Hier eine Frage, die ich nicht in Grab nehmen moechte, ohne kompetente Antwort zu wissen. Und da wir ja anscheinend Profis im Forum haben, dachte ich ...

Also: Unser heutiges Deutsch ist zwar recht komplex, war es aber anscheinend schon vor 800 Jahren und vermutlich auch vor 2000 Jahren. Oder gar komplexer als heute?? Jetzt stelle ich mir unsere Vorfahren (ich stelle sie mir ungefaehr so vor wie in den Asterixheften) vor, wie sie bei Wildschweinbraten des Konjuktivs gebrauchend parlieren und mit Futur II, und vielleicht gar einen Unterschied wissen zwischen Perfekt und Imperfekt.

Hand aufs Herz: Eigentlich ist das Futur zur Verstaendigung ueberfluessig (morgen gehe ich nicht arbeiten), der Konjunktiv I auch (ich hoffe, du kommst morgen) und die subtilen Unterscheidungen verschiedener Vergangenheitsformen* ebenso.
Eine Aesthet und Schoengeist (ich zaehle die Forumsmitglieder dazu) mag daran seine Freude finden, noetig ists aber nicht. Wieso hat sich also unsere Sprache in einer Krieger und Bauerngesellschaft zu solcher Komplexitaet entwickelt?
Kam der Anstoss zur Komplexitaet aus dem Volke, von den wenigen Schoengeistern (wie hiess noch der Barde bei Asterix??) oder war es gar eine Erfindung, die die herschende Klasse den Unterprivilegierten von oben aufoktroyiert hat (O-Ton 68er), um ihre Privilegien zu sichern? Oder sprachen unsere Vorfahren eigentlich recht simpel und der Zusammenstoss verschiedener Kulturen erzeugte Komplexitaet?

Zusatzfrage: Gibt es heutzutage eigentlich Beispiele, dass eine Sprache komplexer wird anstatt sich abzuschleifen?



* EinSpanier fragte mich, wie "Also sprach Zaratustra" denn zu uebersetzen sei: Asi habl'o Z  (dann und dann an dem und dem Ort sagte Z das und das) oder Asi hablaba Z  (was Z immer gepredigt hat)?
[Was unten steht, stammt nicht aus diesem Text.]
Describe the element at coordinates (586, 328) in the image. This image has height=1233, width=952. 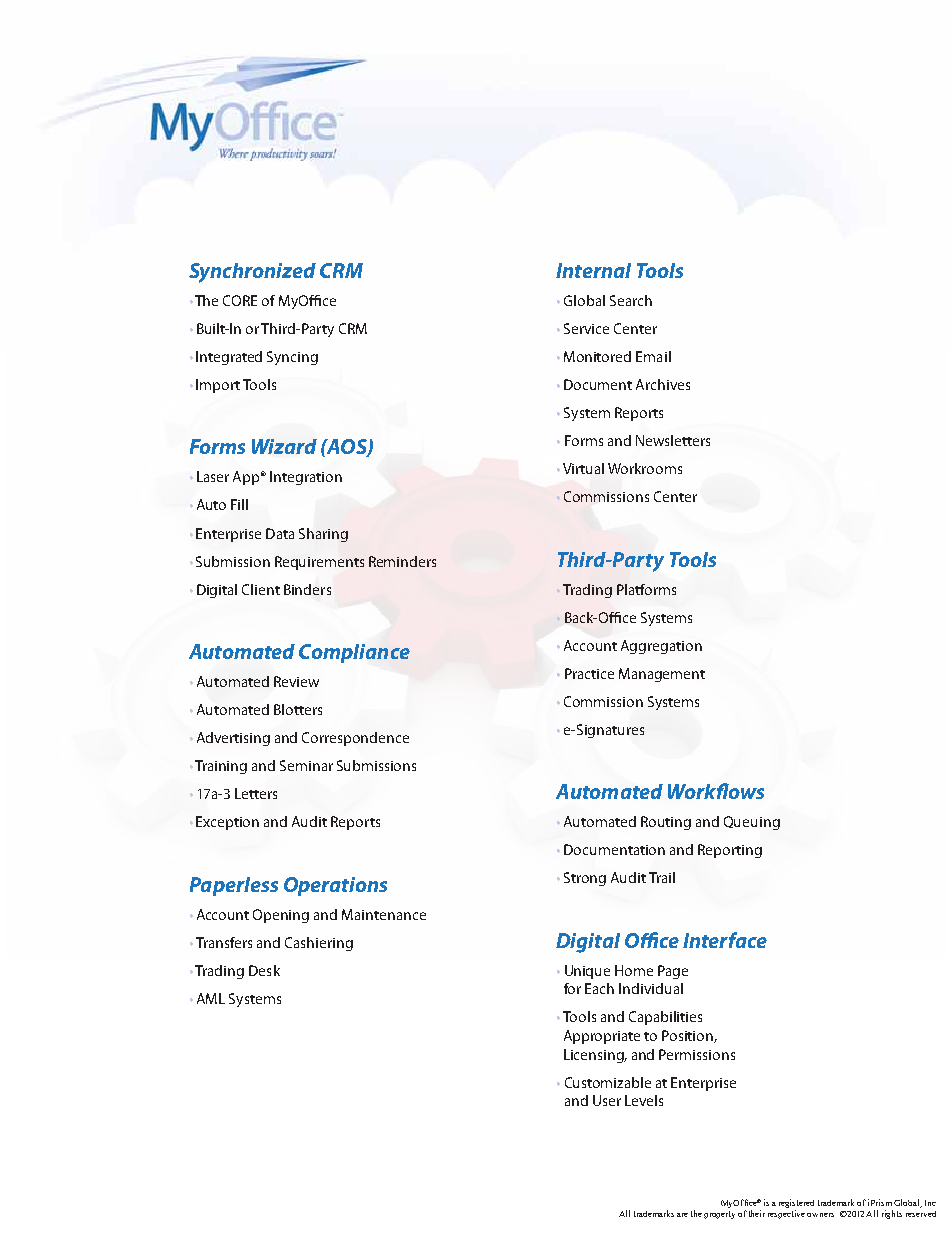
I see `Service` at that location.
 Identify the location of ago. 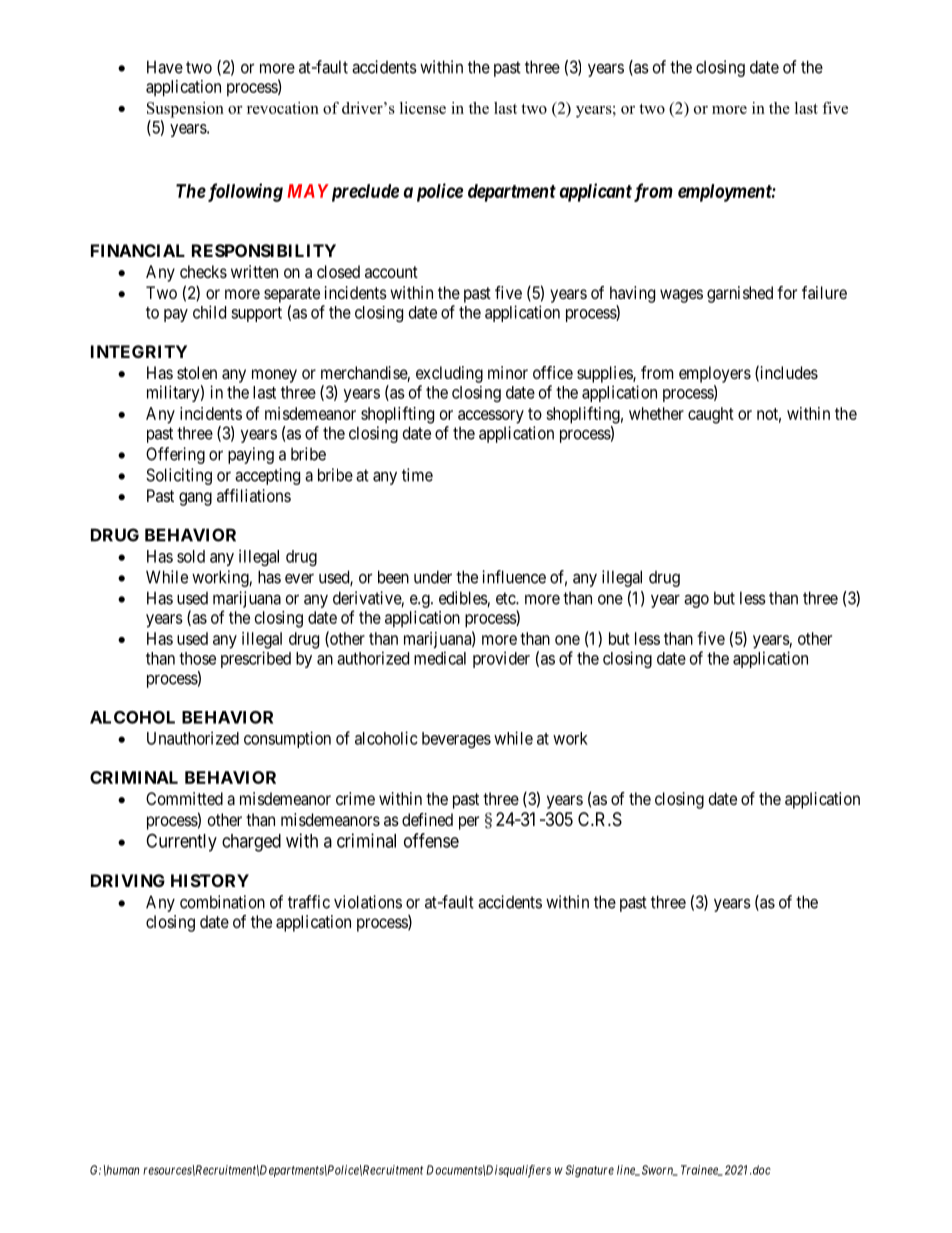
(696, 601).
Ich sagte, ich wisse es auch nicht, da muesse er schon Nietzsche fragen.

caru

ein paar detailantworten.


1) der barde hieß troubadix.

2) ja, ich weiß von sprachen, die gerade auf dem weg richtung komplexität sind. etwa das tibetische: dort hat die (jahrhunderte alte, aber noch immer im gebrauch befindliche) klassische schriftsprache im wesentlichen nur einsilbige wörter - wenn ein wort mehr silben hat, ist es ein kompositum, oder die zweite silbe ist ein (verzicht- und weglaßbarer) nominalbildner. ferner kann ein verb dort maximal vier verschiedene formen annehmen.
in der modernen umgangssprache hingegen hat praktisch kein wort unter zwei silben, viele sind viel länger - historisch gesehen alles komposita, aber die semantik der einzelteile kommt längst nicht mehr in betracht. den verben hängt man zur kennzeichnung von aspekt- und zeitformen nach art der agglutinierenden sprachen ganze rattenschwänze von partikeln an, und wieviel verschiedene formen dadurch entstehen, ist noch gar nicht untersucht.
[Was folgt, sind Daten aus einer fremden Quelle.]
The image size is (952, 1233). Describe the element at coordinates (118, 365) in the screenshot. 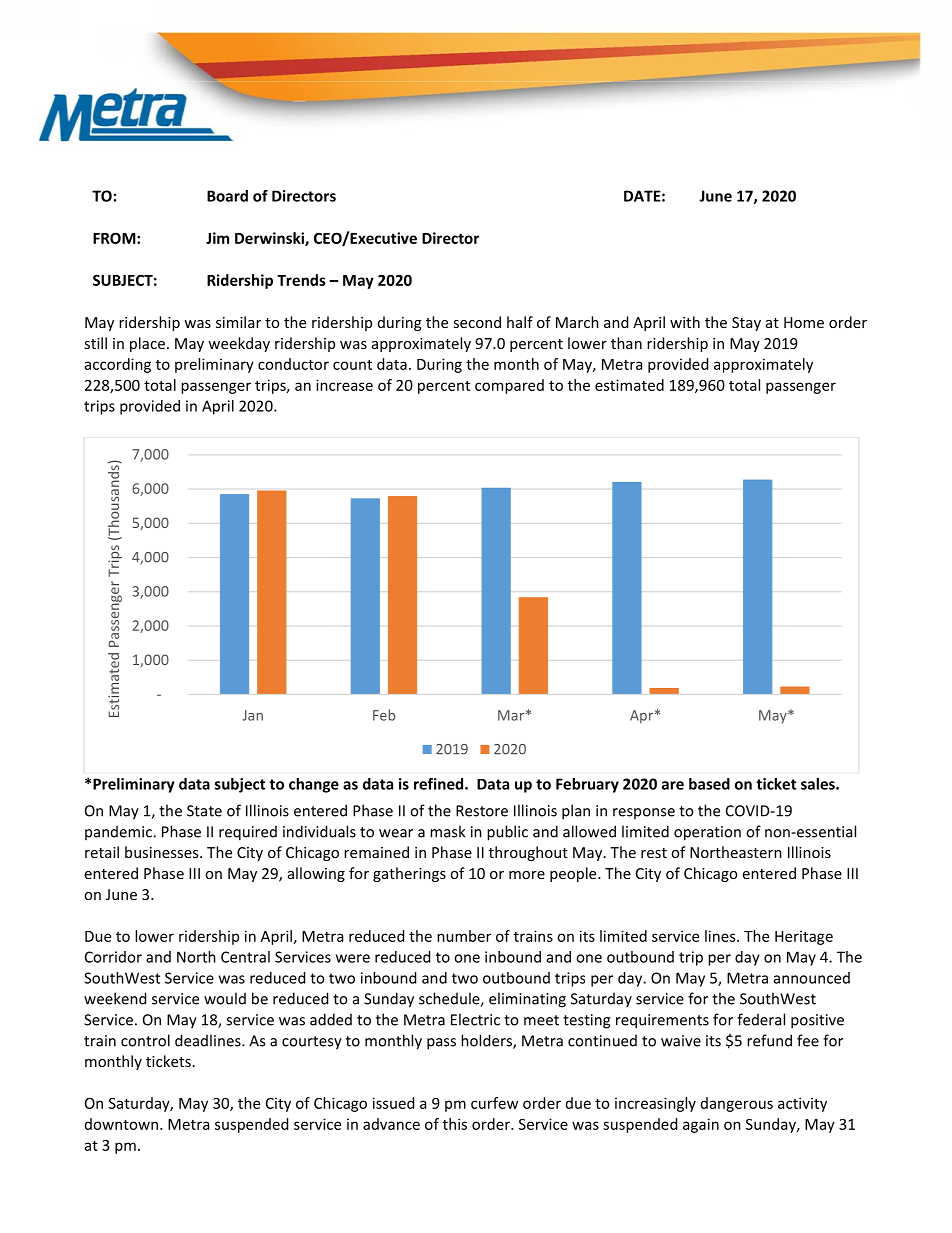

I see `according` at that location.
3) man wird meines erachtens übersetzen müssen "así habló zaratustra" - es handelt sich ja um die formel, mit der jede einzelne rede z.s abgeschlossen wird, und bezieht sich daher jeweils auf das, was er in der betreffenden situation gerade gesagt hat.


"und der esel schrie dazu i-a."
(\___/)
(>´x´<)
('.')__('.')

Nijntje - de echte nederlandse konijn

gehabt gehabt

Danke fuer die Teilantworten. Wie kriegst du eigentlich die Akzente auf das i und das o. ich nehme an deine Oesterreichische Tastatur (gibt´s sowas?) hat das nicht eingebaut.

MrMagoo

#3
Zitat von: gehabt gehabt in 2004-12-29, 23:03:42
Hier eine Frage, die ich nicht in Grab nehmen moechte, ohne kompetente Antwort zu wissen. Und da wir ja anscheinend Profis im Forum haben, dachte ich ...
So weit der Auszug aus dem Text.